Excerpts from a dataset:
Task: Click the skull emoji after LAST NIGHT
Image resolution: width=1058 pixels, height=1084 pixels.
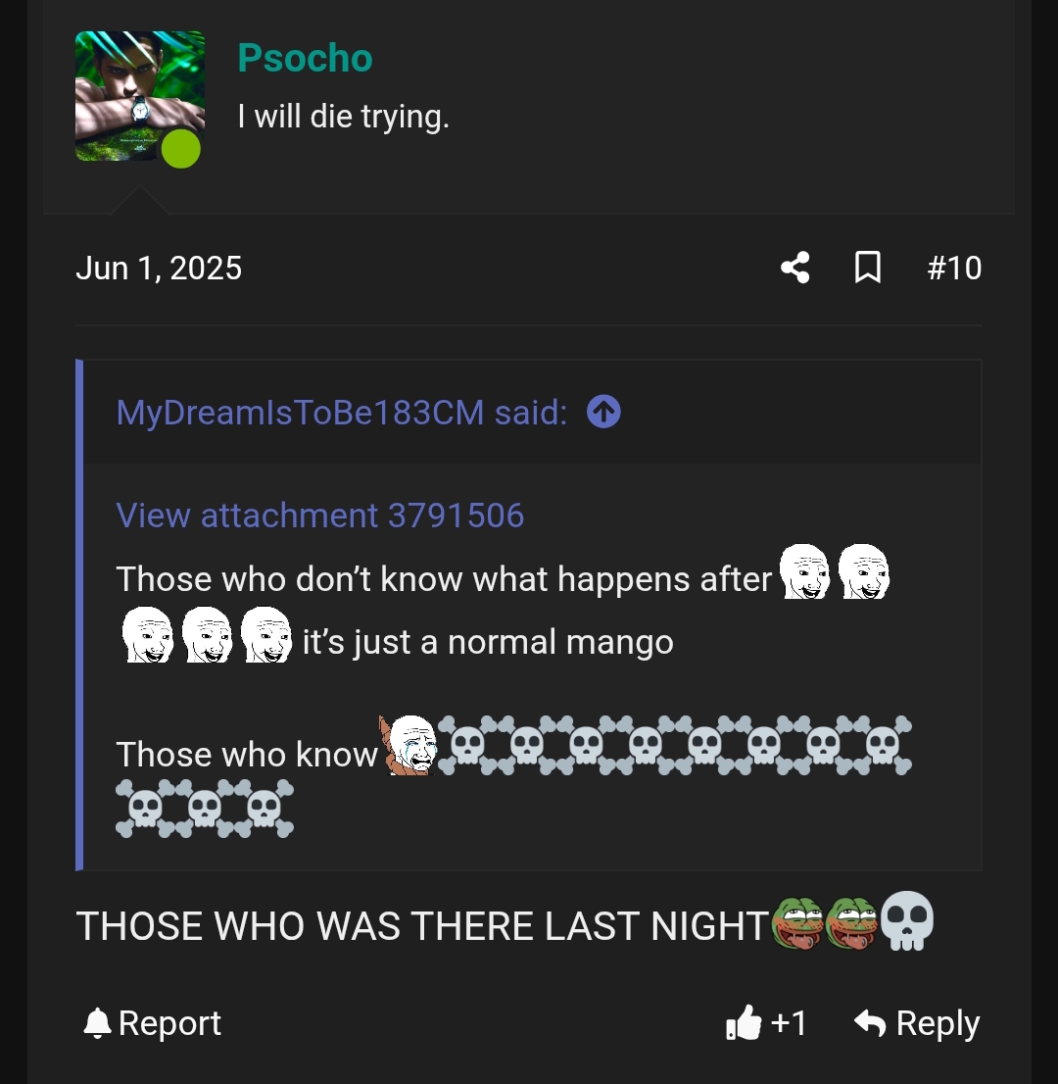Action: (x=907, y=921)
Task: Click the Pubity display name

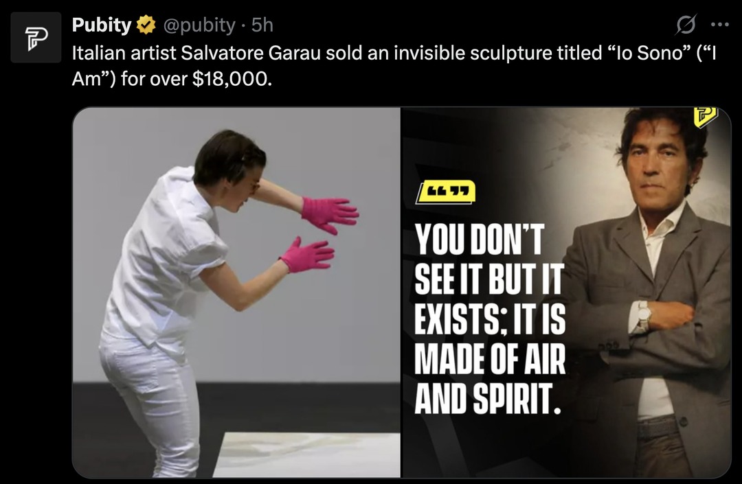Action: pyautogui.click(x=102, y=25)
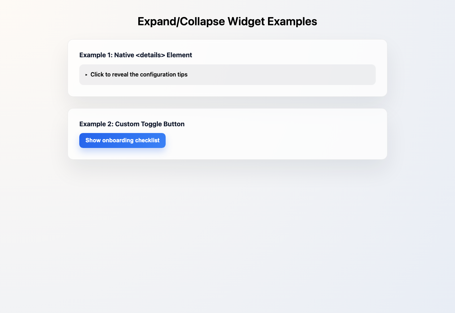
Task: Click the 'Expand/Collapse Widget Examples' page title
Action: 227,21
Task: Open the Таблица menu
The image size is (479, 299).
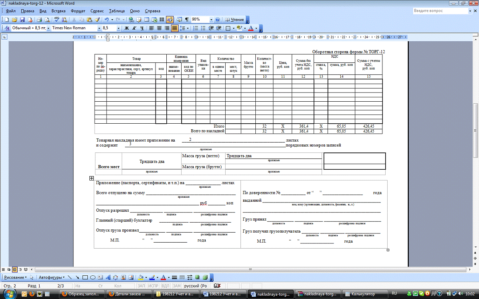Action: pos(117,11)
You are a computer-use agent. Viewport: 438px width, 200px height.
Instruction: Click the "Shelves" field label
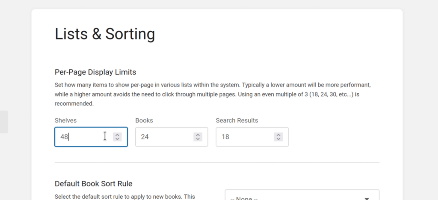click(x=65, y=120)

• Exercise details:
Every line of the records above must reappear exactly, though the pictures must not.

• Output for this exercise:
Task: Click the skull emoji after LAST NIGHT
Image resolution: width=1058 pixels, height=1084 pixels.
Action: (x=907, y=921)
Task: Click the Pubity display name

Action: pyautogui.click(x=102, y=25)
Task: Click the 'Expand/Collapse Widget Examples' page title
Action: 227,21
Task: Open the Таблица menu
The image size is (479, 299).
Action: pos(117,11)
You are a computer-use agent. Viewport: 438px width, 200px height.
Instruction: Click the "Shelves" field label
click(x=65, y=120)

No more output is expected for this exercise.